TL;DR
This paper introduces a novel centralized control framework for large robotic swarms using Random Finite Set theory, optimized with MPC and ILQR, demonstrating effective convergence and flexibility in simulations and a spacecraft scenario.
Contribution
It generalizes swarm control using RFS theory and develops computationally efficient MPC and ILQR solutions for unknown and varying swarm sizes.
Findings
Swarm intensity converges to the desired configuration in simulations.
The RFS control approach is flexible with respect to swarm size and configuration.

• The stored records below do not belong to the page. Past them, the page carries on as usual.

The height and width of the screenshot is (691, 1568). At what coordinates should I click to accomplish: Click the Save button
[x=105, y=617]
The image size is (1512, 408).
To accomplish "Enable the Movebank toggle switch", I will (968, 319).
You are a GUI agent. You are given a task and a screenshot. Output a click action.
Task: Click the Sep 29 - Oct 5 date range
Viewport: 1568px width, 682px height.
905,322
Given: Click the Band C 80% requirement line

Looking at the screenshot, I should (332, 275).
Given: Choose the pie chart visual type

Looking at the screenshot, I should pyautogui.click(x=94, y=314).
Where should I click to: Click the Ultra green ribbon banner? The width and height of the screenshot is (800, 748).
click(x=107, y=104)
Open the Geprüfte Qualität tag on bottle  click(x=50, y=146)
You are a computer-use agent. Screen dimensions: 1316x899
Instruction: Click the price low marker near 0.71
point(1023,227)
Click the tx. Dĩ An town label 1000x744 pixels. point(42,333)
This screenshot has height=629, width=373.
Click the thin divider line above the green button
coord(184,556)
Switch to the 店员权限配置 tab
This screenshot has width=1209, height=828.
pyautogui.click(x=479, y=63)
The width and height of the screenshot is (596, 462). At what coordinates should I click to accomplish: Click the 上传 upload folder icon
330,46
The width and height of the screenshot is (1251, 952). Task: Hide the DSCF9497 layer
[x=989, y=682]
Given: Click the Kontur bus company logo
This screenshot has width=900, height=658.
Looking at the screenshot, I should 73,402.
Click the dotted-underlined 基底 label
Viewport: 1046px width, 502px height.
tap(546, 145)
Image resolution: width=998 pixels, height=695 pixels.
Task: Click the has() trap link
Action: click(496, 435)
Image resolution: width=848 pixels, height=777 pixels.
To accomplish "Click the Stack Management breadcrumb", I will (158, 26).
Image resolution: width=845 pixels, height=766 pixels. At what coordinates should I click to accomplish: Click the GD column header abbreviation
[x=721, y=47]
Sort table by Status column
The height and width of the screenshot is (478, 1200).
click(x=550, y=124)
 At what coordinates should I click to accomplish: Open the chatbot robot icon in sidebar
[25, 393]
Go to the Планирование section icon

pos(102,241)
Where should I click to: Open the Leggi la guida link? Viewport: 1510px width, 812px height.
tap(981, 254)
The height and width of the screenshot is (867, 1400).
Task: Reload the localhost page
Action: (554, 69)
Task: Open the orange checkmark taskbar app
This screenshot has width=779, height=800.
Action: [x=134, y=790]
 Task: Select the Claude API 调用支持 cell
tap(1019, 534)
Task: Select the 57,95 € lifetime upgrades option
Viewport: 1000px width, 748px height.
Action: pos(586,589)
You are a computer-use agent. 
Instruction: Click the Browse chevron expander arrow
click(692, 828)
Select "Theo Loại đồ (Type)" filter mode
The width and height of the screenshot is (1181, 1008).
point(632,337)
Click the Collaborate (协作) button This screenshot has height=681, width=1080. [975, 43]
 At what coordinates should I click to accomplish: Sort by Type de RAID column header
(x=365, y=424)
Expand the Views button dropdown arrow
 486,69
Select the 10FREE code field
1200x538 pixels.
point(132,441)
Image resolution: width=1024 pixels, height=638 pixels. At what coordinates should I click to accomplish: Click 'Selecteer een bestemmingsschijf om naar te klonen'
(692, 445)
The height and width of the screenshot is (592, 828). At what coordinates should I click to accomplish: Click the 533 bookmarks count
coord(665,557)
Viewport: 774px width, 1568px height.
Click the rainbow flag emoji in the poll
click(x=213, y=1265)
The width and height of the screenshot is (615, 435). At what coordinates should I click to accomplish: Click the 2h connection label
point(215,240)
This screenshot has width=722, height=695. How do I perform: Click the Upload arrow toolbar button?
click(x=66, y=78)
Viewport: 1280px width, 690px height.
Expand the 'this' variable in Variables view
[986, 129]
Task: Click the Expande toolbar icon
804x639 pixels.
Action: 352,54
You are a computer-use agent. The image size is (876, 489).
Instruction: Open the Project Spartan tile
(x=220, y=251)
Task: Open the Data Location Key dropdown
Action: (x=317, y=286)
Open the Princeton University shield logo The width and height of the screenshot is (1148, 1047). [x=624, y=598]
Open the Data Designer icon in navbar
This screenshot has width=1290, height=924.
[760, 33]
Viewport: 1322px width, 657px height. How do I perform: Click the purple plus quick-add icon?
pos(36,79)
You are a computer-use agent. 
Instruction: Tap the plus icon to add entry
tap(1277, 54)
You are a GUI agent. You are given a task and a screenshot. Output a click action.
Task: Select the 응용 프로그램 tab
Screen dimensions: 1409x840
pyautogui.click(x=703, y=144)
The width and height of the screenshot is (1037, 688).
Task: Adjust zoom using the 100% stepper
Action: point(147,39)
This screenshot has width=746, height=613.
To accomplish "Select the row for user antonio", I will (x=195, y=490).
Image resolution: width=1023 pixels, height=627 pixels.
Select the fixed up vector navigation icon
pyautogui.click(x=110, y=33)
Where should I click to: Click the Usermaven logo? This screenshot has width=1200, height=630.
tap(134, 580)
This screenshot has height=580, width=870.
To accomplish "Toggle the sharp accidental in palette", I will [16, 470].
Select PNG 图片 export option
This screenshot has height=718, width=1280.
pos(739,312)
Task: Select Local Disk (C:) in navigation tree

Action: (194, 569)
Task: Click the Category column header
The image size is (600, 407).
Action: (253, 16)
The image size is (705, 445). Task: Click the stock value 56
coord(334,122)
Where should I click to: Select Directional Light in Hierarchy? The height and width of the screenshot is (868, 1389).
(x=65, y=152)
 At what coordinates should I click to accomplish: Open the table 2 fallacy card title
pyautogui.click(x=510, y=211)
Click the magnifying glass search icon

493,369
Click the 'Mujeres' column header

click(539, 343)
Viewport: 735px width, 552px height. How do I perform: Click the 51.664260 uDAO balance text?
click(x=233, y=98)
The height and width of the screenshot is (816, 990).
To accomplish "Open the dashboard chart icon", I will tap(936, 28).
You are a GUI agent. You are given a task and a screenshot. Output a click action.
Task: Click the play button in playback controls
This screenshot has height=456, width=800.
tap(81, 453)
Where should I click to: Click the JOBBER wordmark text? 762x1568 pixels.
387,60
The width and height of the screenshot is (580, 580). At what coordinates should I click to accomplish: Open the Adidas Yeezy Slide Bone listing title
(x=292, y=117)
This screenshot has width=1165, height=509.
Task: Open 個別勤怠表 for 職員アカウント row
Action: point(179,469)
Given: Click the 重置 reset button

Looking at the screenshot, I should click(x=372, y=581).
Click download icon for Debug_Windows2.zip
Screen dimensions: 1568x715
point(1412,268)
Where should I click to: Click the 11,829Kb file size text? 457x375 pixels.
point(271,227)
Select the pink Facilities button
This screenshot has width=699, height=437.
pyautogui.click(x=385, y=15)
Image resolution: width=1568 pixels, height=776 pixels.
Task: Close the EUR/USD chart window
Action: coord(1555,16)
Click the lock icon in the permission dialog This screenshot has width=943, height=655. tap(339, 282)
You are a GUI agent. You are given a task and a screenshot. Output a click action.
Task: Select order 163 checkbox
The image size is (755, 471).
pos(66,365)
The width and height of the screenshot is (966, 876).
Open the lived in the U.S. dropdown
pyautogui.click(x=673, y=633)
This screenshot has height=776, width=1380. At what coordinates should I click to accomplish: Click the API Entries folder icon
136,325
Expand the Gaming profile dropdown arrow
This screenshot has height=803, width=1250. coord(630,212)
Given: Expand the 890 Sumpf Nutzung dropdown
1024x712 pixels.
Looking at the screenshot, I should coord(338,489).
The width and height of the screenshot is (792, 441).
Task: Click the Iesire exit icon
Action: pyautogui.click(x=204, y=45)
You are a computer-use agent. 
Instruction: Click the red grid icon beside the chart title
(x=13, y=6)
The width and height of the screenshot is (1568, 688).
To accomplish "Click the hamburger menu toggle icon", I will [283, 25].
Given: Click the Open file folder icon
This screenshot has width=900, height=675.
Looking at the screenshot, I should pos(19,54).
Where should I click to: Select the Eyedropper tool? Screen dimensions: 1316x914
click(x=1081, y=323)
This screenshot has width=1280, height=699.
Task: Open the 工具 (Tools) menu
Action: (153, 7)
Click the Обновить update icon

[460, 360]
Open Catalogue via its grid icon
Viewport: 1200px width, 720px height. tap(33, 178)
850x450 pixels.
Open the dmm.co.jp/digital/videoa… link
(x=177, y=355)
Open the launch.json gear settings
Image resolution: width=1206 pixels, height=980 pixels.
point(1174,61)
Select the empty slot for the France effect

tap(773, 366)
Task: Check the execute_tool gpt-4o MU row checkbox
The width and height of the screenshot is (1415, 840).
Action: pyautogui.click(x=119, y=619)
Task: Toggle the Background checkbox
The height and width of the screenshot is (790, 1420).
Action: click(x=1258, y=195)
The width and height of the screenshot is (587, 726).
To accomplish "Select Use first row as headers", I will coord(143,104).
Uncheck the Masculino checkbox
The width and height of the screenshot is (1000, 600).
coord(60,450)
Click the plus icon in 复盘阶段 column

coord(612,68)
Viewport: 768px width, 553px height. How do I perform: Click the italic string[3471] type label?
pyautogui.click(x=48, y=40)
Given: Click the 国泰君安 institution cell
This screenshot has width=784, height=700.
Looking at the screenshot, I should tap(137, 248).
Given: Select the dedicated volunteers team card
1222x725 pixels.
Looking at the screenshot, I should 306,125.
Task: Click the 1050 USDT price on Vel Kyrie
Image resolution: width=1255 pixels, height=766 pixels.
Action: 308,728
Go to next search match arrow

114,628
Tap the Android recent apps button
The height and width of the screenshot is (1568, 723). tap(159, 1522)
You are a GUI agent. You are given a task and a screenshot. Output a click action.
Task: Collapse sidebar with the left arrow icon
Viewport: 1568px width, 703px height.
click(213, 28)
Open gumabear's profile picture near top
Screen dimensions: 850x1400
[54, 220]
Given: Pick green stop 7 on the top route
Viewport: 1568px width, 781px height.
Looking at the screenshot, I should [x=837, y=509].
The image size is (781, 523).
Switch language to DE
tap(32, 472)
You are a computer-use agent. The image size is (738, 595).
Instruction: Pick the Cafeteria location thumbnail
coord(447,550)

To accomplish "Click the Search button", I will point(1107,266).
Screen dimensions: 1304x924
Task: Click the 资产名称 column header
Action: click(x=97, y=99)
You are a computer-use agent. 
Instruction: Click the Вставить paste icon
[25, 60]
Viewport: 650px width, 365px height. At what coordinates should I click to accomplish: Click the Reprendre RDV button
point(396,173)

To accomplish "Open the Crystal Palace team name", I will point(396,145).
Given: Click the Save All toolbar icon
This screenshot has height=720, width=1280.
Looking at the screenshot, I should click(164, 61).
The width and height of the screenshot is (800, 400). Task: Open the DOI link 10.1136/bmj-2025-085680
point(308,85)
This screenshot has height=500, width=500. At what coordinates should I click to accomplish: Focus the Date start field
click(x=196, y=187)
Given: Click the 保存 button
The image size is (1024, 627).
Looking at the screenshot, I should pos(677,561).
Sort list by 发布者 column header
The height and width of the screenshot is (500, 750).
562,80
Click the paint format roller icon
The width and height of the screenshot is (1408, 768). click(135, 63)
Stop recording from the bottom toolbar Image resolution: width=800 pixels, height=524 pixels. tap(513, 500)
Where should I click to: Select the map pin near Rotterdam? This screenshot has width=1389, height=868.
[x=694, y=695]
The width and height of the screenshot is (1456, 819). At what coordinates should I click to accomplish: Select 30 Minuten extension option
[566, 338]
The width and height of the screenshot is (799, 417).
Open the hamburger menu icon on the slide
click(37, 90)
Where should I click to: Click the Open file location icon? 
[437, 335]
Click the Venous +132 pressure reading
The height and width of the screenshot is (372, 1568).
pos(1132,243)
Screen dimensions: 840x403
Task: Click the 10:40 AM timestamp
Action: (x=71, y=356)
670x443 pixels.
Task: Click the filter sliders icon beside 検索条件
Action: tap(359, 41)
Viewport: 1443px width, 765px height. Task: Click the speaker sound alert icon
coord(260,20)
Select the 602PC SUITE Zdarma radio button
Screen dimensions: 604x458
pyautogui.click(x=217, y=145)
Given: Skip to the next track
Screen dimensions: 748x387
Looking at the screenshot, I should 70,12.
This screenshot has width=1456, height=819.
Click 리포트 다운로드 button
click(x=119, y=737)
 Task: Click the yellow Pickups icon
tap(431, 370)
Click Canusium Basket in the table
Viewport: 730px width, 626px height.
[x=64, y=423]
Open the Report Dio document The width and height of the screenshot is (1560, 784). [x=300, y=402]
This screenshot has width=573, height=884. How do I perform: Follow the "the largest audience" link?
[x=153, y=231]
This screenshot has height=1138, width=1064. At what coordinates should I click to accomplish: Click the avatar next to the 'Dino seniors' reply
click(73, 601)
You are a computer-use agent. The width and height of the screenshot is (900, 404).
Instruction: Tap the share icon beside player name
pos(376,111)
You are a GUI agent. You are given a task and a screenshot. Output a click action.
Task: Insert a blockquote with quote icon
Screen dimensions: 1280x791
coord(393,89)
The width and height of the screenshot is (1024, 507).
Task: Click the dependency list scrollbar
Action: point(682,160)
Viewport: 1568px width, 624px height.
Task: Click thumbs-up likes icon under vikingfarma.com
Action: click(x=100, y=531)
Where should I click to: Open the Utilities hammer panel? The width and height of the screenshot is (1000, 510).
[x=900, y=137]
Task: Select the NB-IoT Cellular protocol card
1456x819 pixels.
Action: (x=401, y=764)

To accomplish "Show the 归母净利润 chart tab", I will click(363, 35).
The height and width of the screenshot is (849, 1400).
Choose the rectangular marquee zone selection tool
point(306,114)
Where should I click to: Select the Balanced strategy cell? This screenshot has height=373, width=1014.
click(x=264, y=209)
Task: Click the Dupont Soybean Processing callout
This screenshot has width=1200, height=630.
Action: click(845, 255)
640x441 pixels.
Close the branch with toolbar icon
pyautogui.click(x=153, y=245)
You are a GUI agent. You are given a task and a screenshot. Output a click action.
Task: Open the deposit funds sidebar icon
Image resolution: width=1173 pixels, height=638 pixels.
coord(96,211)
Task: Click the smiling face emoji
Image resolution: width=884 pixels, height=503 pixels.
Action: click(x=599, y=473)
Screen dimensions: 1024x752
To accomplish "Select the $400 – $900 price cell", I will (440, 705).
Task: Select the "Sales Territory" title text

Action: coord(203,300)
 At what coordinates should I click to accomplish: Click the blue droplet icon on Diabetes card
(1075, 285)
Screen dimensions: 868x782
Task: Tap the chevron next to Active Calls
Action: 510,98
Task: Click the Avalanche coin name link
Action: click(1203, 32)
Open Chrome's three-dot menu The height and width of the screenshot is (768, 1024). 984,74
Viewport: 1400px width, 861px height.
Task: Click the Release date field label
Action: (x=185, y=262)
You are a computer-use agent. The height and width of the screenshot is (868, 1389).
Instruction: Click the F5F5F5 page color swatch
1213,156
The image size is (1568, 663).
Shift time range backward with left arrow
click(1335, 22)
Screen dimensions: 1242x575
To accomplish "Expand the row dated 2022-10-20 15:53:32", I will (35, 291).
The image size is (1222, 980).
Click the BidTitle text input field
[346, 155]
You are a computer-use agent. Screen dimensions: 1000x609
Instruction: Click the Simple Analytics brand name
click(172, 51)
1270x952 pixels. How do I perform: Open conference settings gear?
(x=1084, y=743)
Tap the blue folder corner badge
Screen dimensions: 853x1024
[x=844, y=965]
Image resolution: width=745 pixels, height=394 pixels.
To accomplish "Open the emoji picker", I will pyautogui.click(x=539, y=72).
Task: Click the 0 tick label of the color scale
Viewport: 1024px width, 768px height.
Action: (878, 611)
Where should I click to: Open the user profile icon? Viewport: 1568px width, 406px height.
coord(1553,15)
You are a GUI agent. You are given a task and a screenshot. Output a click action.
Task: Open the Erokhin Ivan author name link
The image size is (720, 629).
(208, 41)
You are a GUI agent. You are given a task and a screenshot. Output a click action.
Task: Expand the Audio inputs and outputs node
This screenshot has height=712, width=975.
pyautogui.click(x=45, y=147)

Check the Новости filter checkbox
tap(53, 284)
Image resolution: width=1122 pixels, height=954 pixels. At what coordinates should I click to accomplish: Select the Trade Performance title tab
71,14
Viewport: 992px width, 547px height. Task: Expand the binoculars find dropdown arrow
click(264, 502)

The method is viable for real-world applications like spacecraft relative motion control.
Abstract
Controlling large swarms of robotic agents presents many challenges including, but not limited to, computational complexity due to a large number of agents, uncertainty in the functionality of each agent in the swarm, and uncertainty in the swarm's configuration. This work generalizes the swarm state using Random Finite Set (RFS) theory and solves a centralized control problem with a Quasi-Newton optimization through the use of Model Predictive Control (MPC) to overcome the aforementioned challenges. This work uses the RFS formulation to control the distribution of agents assuming an unknown or unspecified number of agents. Computationally efficient solutions are also obtained via the MPC version of the Iterative Linear Quadratic Regulator (ILQR), a variant of Differential Dynamic Programming (DDP). Information divergence is used to define the distance between the swarm RFS and the…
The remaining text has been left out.